About the industry maturing, difficult to say how much of that is organic and how much is just various deliberate choices by devs/publishers/MS/Sony, etc.
PS2 has a high player-per instance count, because it makes loads of trade offs vs other multiplayer games. Like changes the player-server tickrate depending on your distance from the enemy and a whole bunch of other things like that. In PS1 it showed you the player ping/tickrate on screen/HUD if you enabled it and I think it was up to 2 seconds (2000ms) for idle players or players out of combat. Anyway the point is that extremely large numbers of player is possible but requires specialist optimization which is why few devs do it. It also suffers from a resource increase which is non linear, it's a power law, so the more players you have the more players each individual has to update, so you get this highly non linear growth of CPU and bandwidth increase that prevents you from doing huge player counts unless you do a lot of aggressive optimizations. We've had 100 player FPS games going back decades but they're rare and they make a lot of trade offs in order to get there.

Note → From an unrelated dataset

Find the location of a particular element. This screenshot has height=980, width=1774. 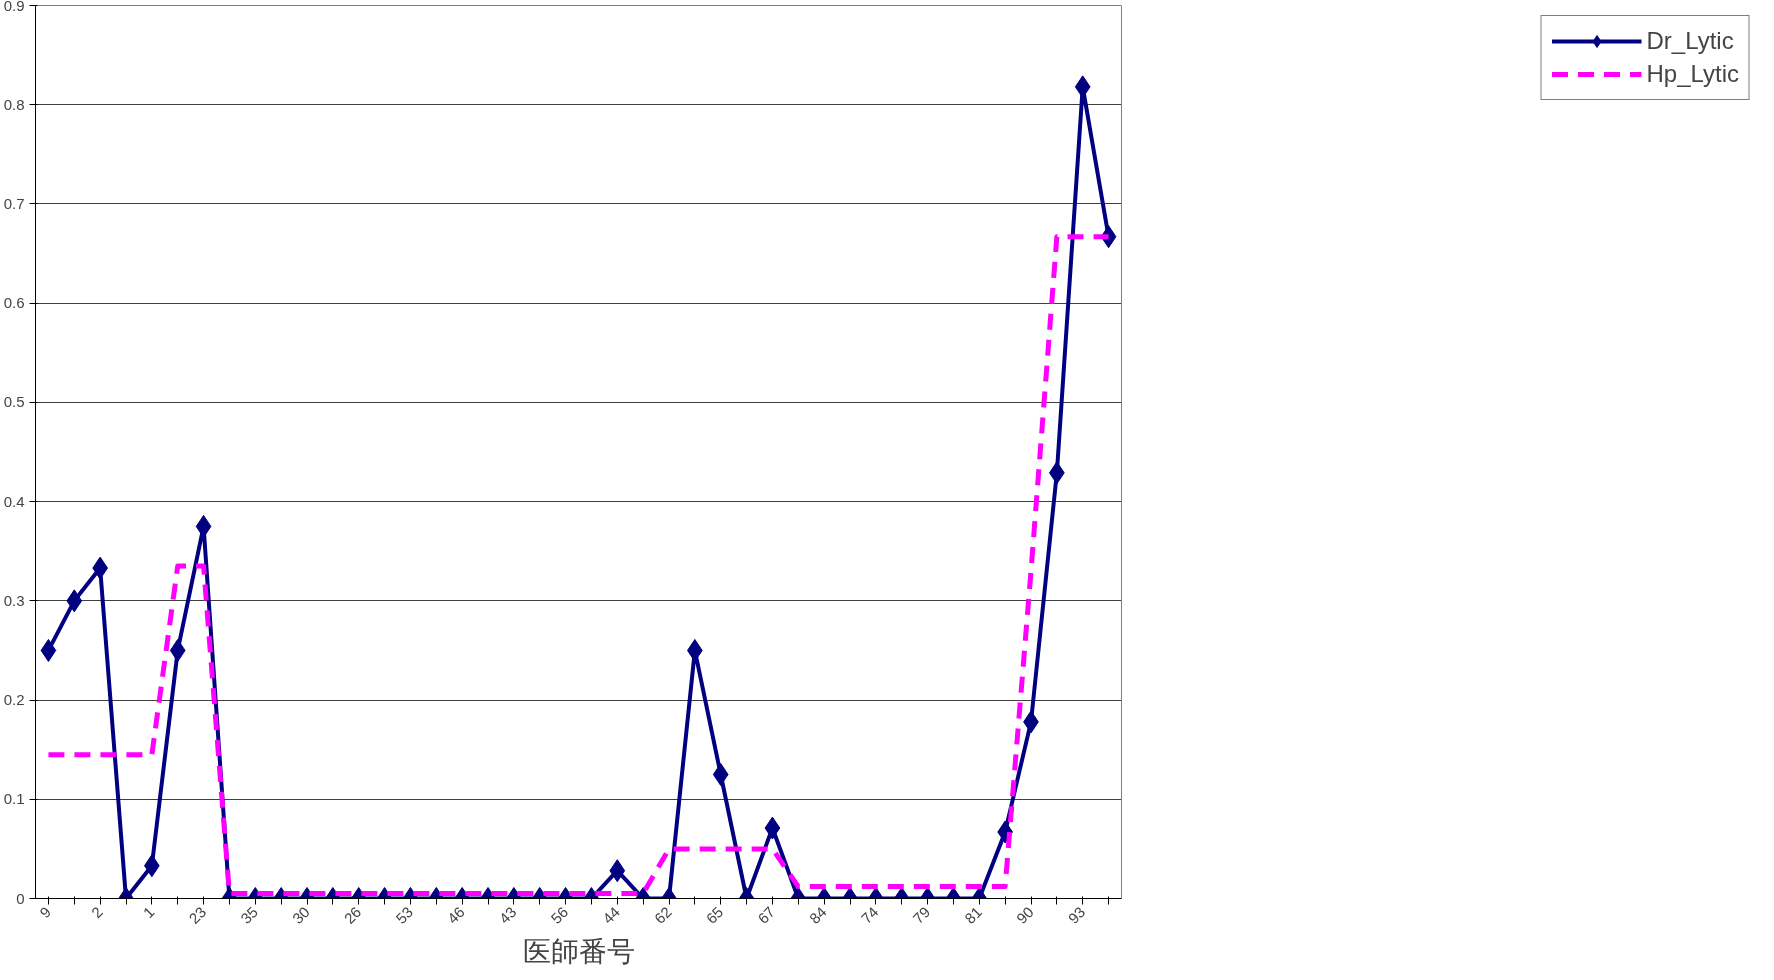

y-tick-label: 0 is located at coordinates (20, 898).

Advancements in RT is a PC tech, Nvidia pioneered this with Microsoft to introduce RT into the DirectX API with the DXR instruction set and AMD played catch up to implement this in their PC hardware from LAST gen, and that last gen PC hardware is the basis for the new console hardware. Which is why they're so bad at RT and why any kind of RT implementation requires a lot of "optimzation" or in plain English, lowering of quality to get it to work.

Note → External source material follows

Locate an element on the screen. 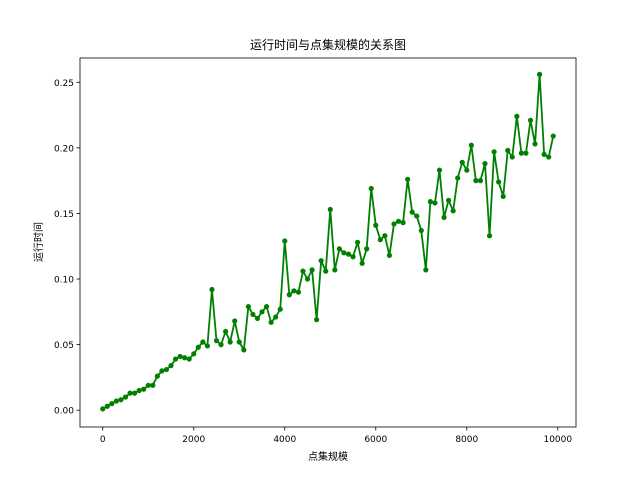 The width and height of the screenshot is (640, 480). y-tick-label: 0.05 is located at coordinates (64, 346).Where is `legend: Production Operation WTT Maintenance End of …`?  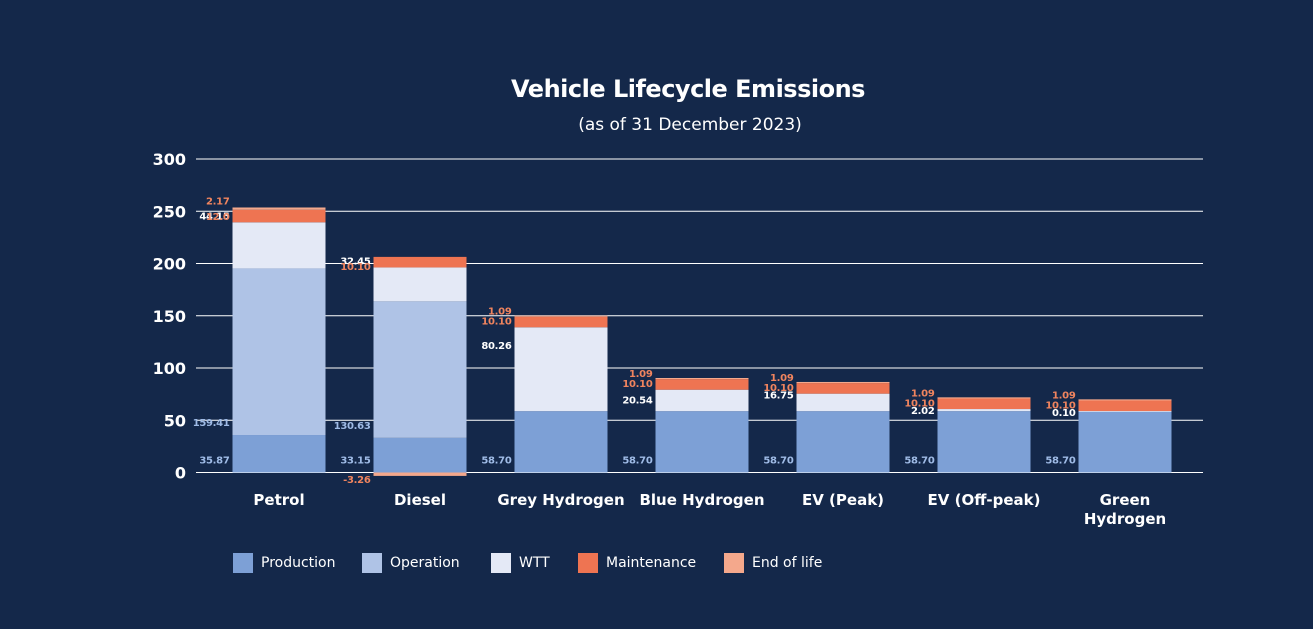
legend: Production Operation WTT Maintenance End of … is located at coordinates (528, 563).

Each console lifecycle is about 6-8 years, each PC GPU cycle is about 2 years. So just from that alone you know that the cycle of buying hardware and the re-investment back into R&D for graphics is happening on the PC. When the consoles launch they approach Nvidia and AMD to ask what they can provide and it's always some slightly customized version of their LAST gen hardware. The consoles aren't spending loads of money to provide next-gen graphics, they're borrowing from old PC tech. If the consoles wanted to out pace the PC and provide brand new and improved visuals unique to them, they'd need to charge massive premiums on the console hardware to cover the R&D they'd need to do to outpace Nvidia and AMD. But their target audience is budget gamers so they have to stick with copying old, last gen, hardware.
That's fine, I don't have a problem with it, most casual gamers don't care, but let's at least be honest about it.